Saved data entries

• • • •

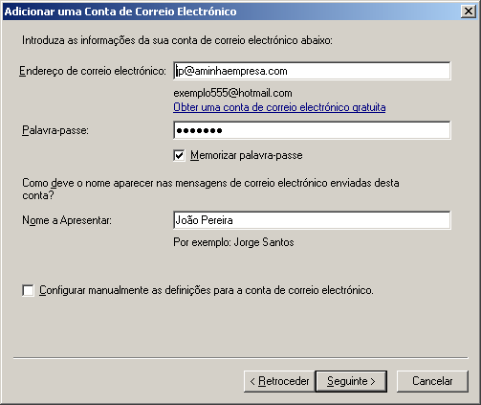Click the Endereço de correio electrónico label
This screenshot has width=481, height=405.
point(93,71)
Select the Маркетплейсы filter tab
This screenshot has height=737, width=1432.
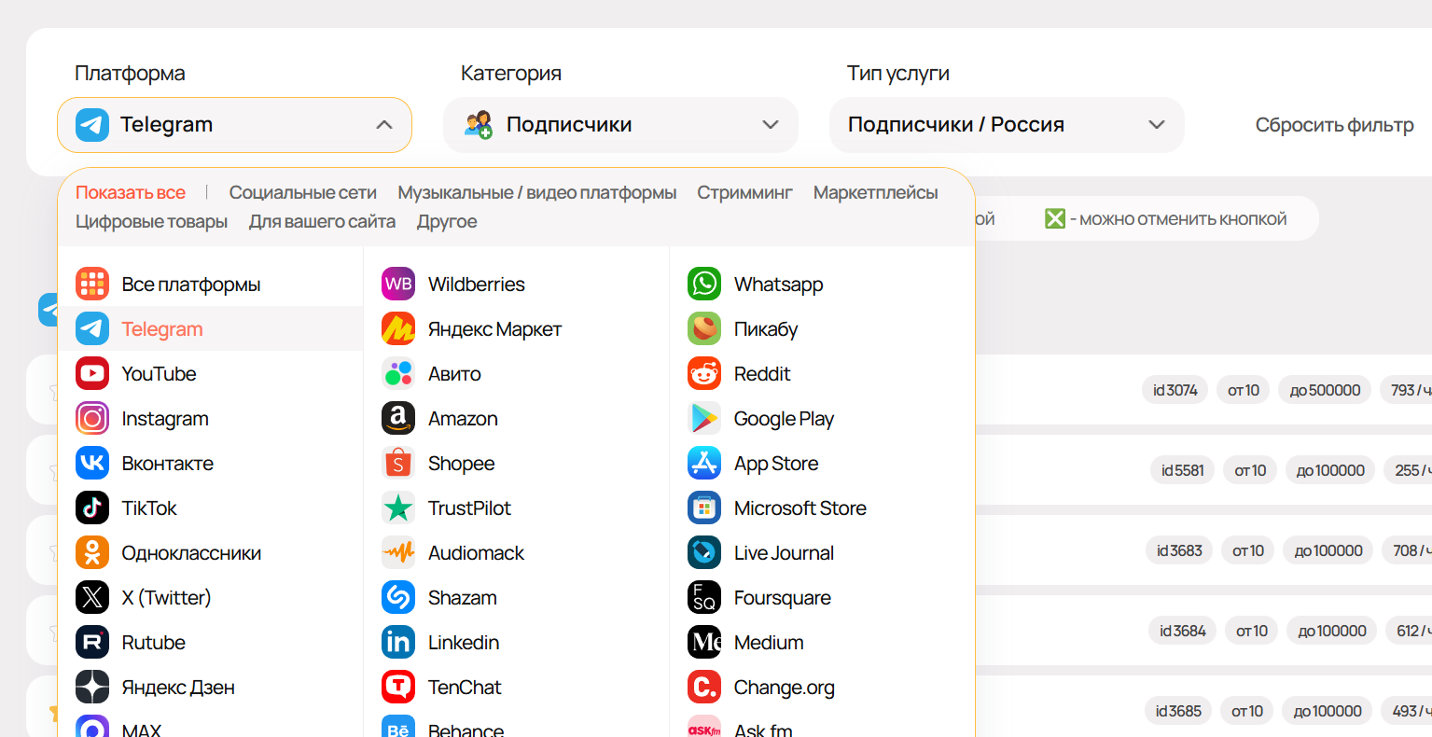coord(875,193)
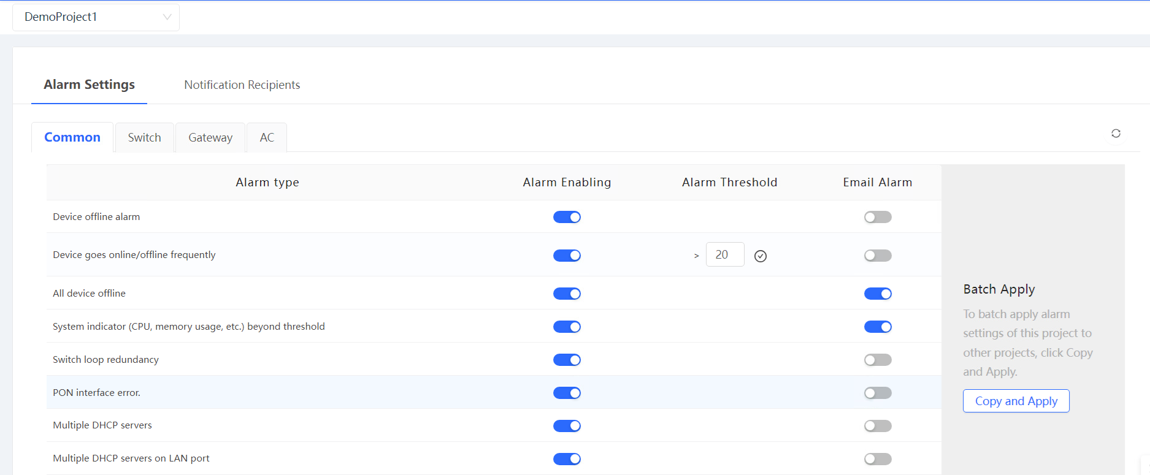
Task: Go to the AC sub-tab
Action: (267, 138)
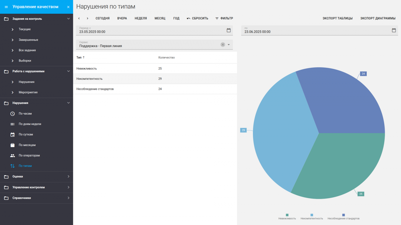The width and height of the screenshot is (401, 225).
Task: Click the Сбросить button
Action: (197, 18)
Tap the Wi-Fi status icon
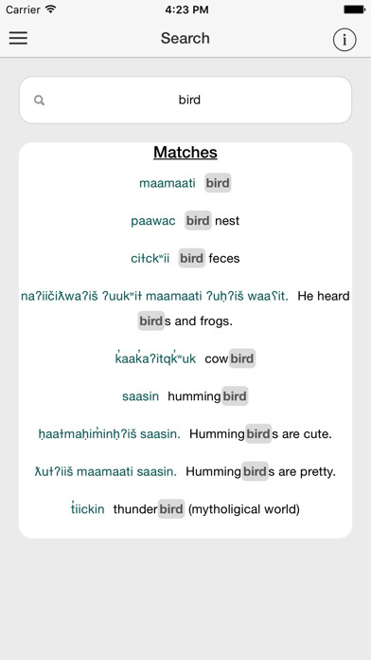Image resolution: width=371 pixels, height=660 pixels. 51,9
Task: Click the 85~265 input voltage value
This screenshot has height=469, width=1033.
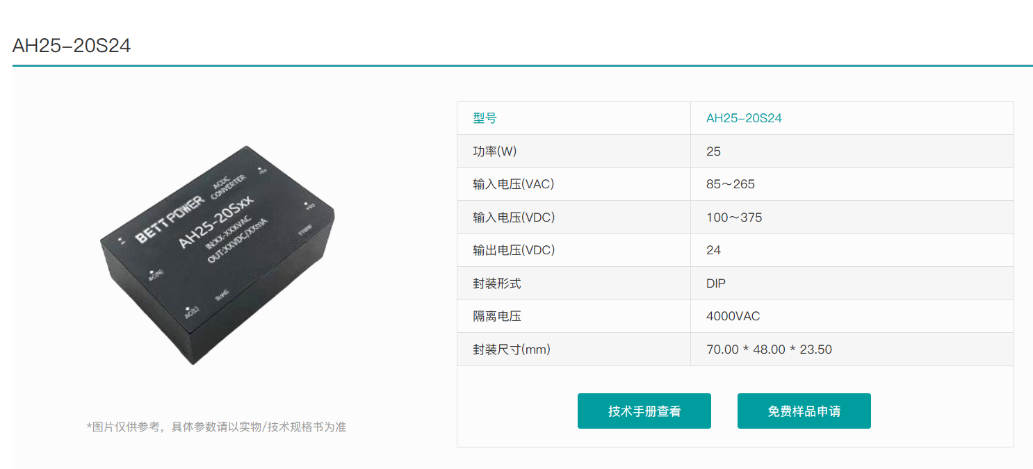Action: (731, 184)
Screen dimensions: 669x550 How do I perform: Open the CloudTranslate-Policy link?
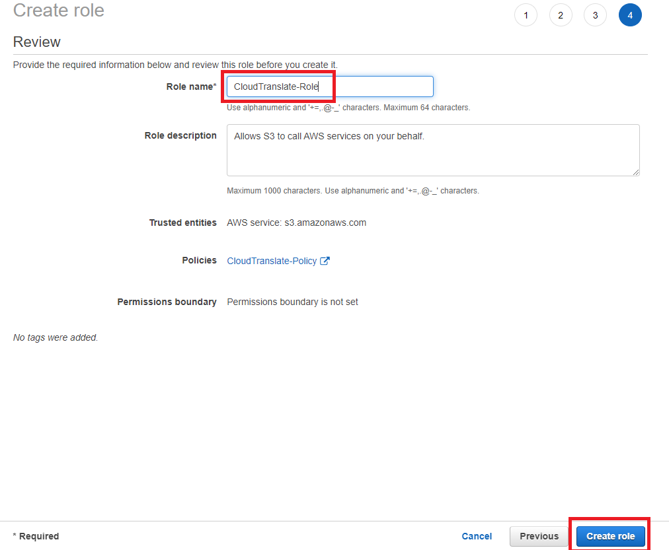click(x=272, y=261)
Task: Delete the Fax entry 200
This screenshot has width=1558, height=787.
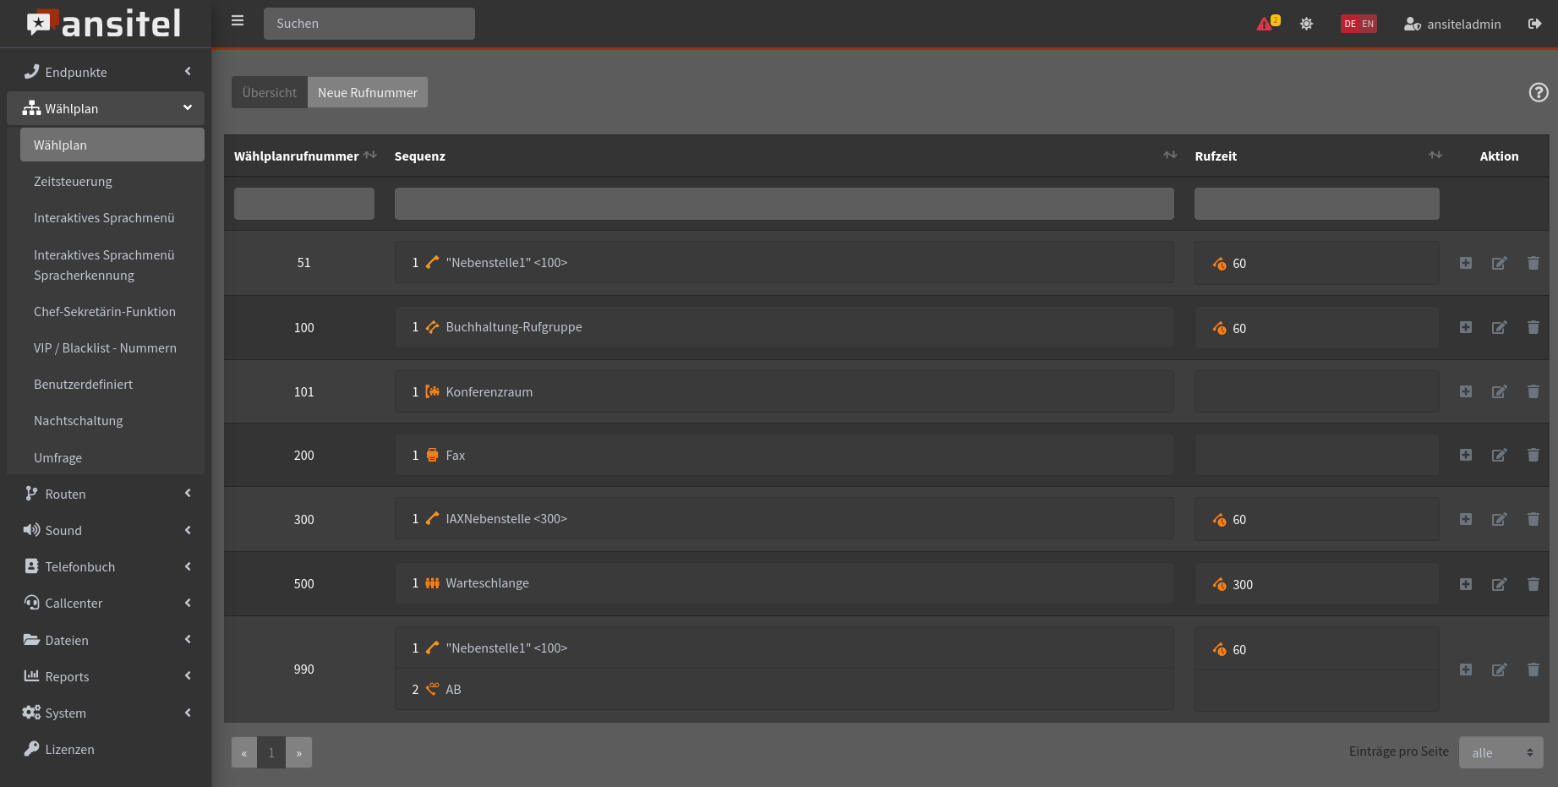Action: coord(1533,456)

• • • •

— WORK ORDER —
Lines before the one containing "Task: Click the 85~265 input voltage value" are not wanted; write out that line and every later line through the end of the data above, exactly, without pictures.

— SOLVED PROBLEM —
Task: Click the 85~265 input voltage value
This screenshot has height=469, width=1033.
Action: (731, 184)
Screen dimensions: 669x550 How do I perform: Open the CloudTranslate-Policy link?
click(x=272, y=261)
Task: Delete the Fax entry 200
This screenshot has width=1558, height=787.
Action: coord(1533,456)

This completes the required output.